Brands that sell this type of chicken almost always make it easy for consumers to find out about their practices. This a major selling point for many people with health or ethical concerns about chickens raised indoors.
– No Antibiotics or Antibiotic Free
The terms ‘no antibiotics,’ ‘antibiotic free’ and ‘no antibiotics added’ are becoming more common on poultry as people become more concerned with healthy food. To earn the right to use this label, manufacturers of chicken and chicken products must show sufficient documentation to the USDA to prove they don’t use antibiotics when raising animals.
- Chicken that isn’t labeled this way should be assumed to contain antibiotics.
– Hormone Free
Hormones are not allowed to be used in the production of chicken according to the USDA, so a label of ‘hormone free’ should accompany another that says ‘federal regulations prohibit the use of hormones.’ Just keep your eyes open and know that ‘hormone free isn’t a selling point since all chicken in the US is hormone free by law.
– Fresh Poultry
The words ‘fresh poultry’ are commonly seen on packages of chicken, but for many people the term is a bit confusing.

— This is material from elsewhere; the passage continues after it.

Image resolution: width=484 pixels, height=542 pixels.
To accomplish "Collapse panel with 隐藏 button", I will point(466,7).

Chicken labeled as ‘fresh chicken’ has never been refrigerated below 26-degrees Fahrenheit, meaning it has never been frozen.

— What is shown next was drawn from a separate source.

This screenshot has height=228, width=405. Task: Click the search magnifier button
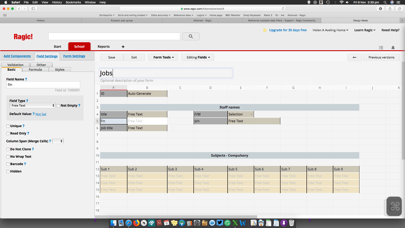191,36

When you buy this type of chicken you know you’re getting a product that hasn’t been stored in the freezer for months. This usually means better tasting chicken that’s easier to handle and cook at home, without the potential contamination risks that come with defrosting.
- Always keep chicken labeled as ‘fresh poultry’ refrigerated and eat it within a few days of purchase.
Where to Buy the Best Chicken
Every grocery store in the world sells chicken, but the fact is that not every piece of chicken is equal. That’s why you need to be discerning about where you shop.
Butcher shops that specialize in meat are ideal choice because the butcher will be able to tell you everything about the product. You’ll also usually end up with fresher meat and the ability to get any cut you want, from bone-in breasts to skinless thighs and legs.
- If you buy your chicken from the grocery store it’s best to look for a product that is labeled organic, natural and fresh. That means you’re getting additive-free chicken that’s healthy and hasn’t been sitting in a freezer for months.
Healthy chains like Whole Foods tend to offer high-quality, healthy chicken, but high prices often accompany these offerings. More and more grocery store chains are making healthier chicken options available to shoppers each day though.